La Ligne 18 du Grand Paris Express (GPE), qui prendrait le plateau de Saclay en écharpe si elle était réalisée, a été déclarée d’utilité publique par un décret du 28 mars 2017. En 2018; le Conseil d'État a rejeté les deux recours contre ce décret : celui de huit associations sous la houlette de France Nature Environnement Île-de-France et celui des quatre communes riveraines du tracé de la ligne (Saclay, Villiers-le-Bâcle, Châteaufort et Magny-les-Hameaux), qui se trouveraient au premier rang pour subir les nuisances redoutables de ce métro à travers champs.

La Société du Grand Paris (SGP) poursuit donc le projet. À la suite du rapport cinglant de la Cour des comptes sur la SGP et sa gestion du GPE, le gouvernement n'a pas eu le courage de suivre la recommandation de la Cour de réduire le périmètre du GPE, mais il en a redéfini le calendrier, retardant de trois ans la réalisation du tronçon Orly-Saclay, de la Ligne 18.

Une enquête publique complémentaire a eu lieu du 15 juin au 17 juillet 2020. Le dossier d’enquête était consultable et téléchargeable sur un site Internet dédié à cette enquête, qui n'est plus accessible aujourd'hui. La commission d’enquête s'est tenue à disposition du public à Saclay et à Palaiseau. Le public a pu exprimer avis, observations et propositions non seulement dans les registres disponibles dans les lieux mentionnés, mais aussi sur un registre dématérialisé sur le site dédié à l'enquête (fermé depuis la clôture de l'enquête).

 

Objet de l'enquête

Cette enquête publique avait pour but d'apporter trois types de modifications au projet déclaré d’utilité publique en 2017 :

  • « l’inclusion de la gare CEA Saint-Aubin, qui n’était pas couverte par la déclaration d’utilité publique en raison des incertitudes qui pesaient sur les modalités de réalisation de cette gare en lien avec l’évolution des fonctions du CEA (Commissariat à l’énergie atomique et aux énergies alternatives) » ;
  • « les évolutions à la marge du tracé et du profil en long de la section « Est », entre les gares Aéroport d’Orly et CEA Saint-Aubin, incluant notamment une optimisation à la transition souterrain/aérien, résultant de l’avancée des études techniques » ;
  • « la mise à jour des coûts et de la rentabilité socio-économique du projet du Grand Paris Express et en particulier de la ligne 18 ».

La gare CEA Saint-Aubin (improprement nommée puisqu'elle se situerait à proximité du carrefour du Christ de Saclay) était jusque-là située dans la zone de danger et la zone non aedificandi autour du CEA. Le dossier d'enquête une pièce (J.16) contenant un nouveau « porter à connaissance », signé par le préfet de l'Essonne et se référant à un rapport de la division d'Orléans de l'Autorité de Sûreté nucléaire (ASN) ; les deux zones évoquées y sont remplacées par une seule au périmètre fortement réduit, de sorte que l'emplacement de la gare se trouve juste en dehors.

LIGNES DE DONNÉES:
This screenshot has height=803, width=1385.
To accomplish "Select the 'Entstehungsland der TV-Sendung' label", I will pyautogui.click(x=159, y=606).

ÉNONCÉ 1:
D'après l'extrait sur la ligne 18, entre quelles dates l'enquête publique complémentaire s'est-elle déroulée ?
ÉNONCÉ 2:
Dans l'extrait sur la ligne 18, présentez sous forme de liste le paragraphe qui commence par « Une enquête publique complémentaire », en conservant ses faits essentiels.
ÉNONCÉ 3:
Poursuivez l'extrait sur la ligne 18 après sa dernière phrase.
Le listing provient d'une autre source que l'extrait.

RÉPONSE 1:
Du 15 juin au 17 juillet 2020.

RÉPONSE 2:
- Enquête publique complémentaire du 15 juin au 17 juillet 2020.
- Dossier consultable et téléchargeable sur un site Internet dédié, qui n'est plus accessible aujourd'hui.
- Commission d'enquête à la disposition du public à Saclay et à Palaiseau.
- Avis, observations et propositions recueillis dans les registres de ces lieux et sur un registre dématérialisé du site dédié, fermé depuis la clôture de l'enquête.

RÉPONSE 3:
Les évolutions du tracé sont en effet mineures. Elles nécessitent néanmoins des déboisements supplémentaires sur le territoire de Palaiseau – où une partie de la forêt domaniale a déjà été sacrifiée – notamment au bénéfice d'un agrandissement du centre de maintenance et de remisage (SMR/SMI). Ce centre est spécifique à la Ligne 18, dont le matériel roulant est différent de ceux de toutes les autres lignes du GPE.

La troisième composante de l'enquête est à notre avis la plus importante. Lors de l'enquête publique de 2016, l'Autorité environnementale avait souligné la légèreté et les incertitudes existantes dans l’évaluation socio-économique figurant dans le dossier de l’enquête. Elle avait constaté que l'information fournie n'était pas au niveau attendu pour un dossier d'enquête publique et avait cité le dossier d'enquête, dans lequel la SGP indiquait que le calcul des effets socio-économiques pose « de redoutables problèmes théoriques et pratiques ». Appuyant cette formule, l'Ae avait remarqué qu'elle « souscrit aux remarques faites sur la complexité et les incertitudes pesant sur ces calculs » (pièce J.8 du dossier d'enquête de 2016, reproduite dans celui de 2020 en tant que pièce J.8a)

Or, quatre ans plus tard, ces problèmes théoriques et pratiques sont toujours aussi redoutables ! En 2016, la SGP a déjà dû recourir aux « effets économiques élargis » pour obtenir péniblement un bilan socio-économique (bénéfices-coûts) positif de 0,3 Md€. Mais entre-temps, les coûts ont augmenté de 1,3 Md€ et le bilan serait donc passé dans le rouge, si la SGP n'avait pas profondément remanié son évaluation pour rehausser de 493 % lesdits effets économiques élargis. Ainsi, sous le prétexte audacieux que les incertitudes – notamment sur la réussite de Paris-Saclay – sont désormais levées, le nouveau bilan dépasse de 6 Md€ celui de 2016 !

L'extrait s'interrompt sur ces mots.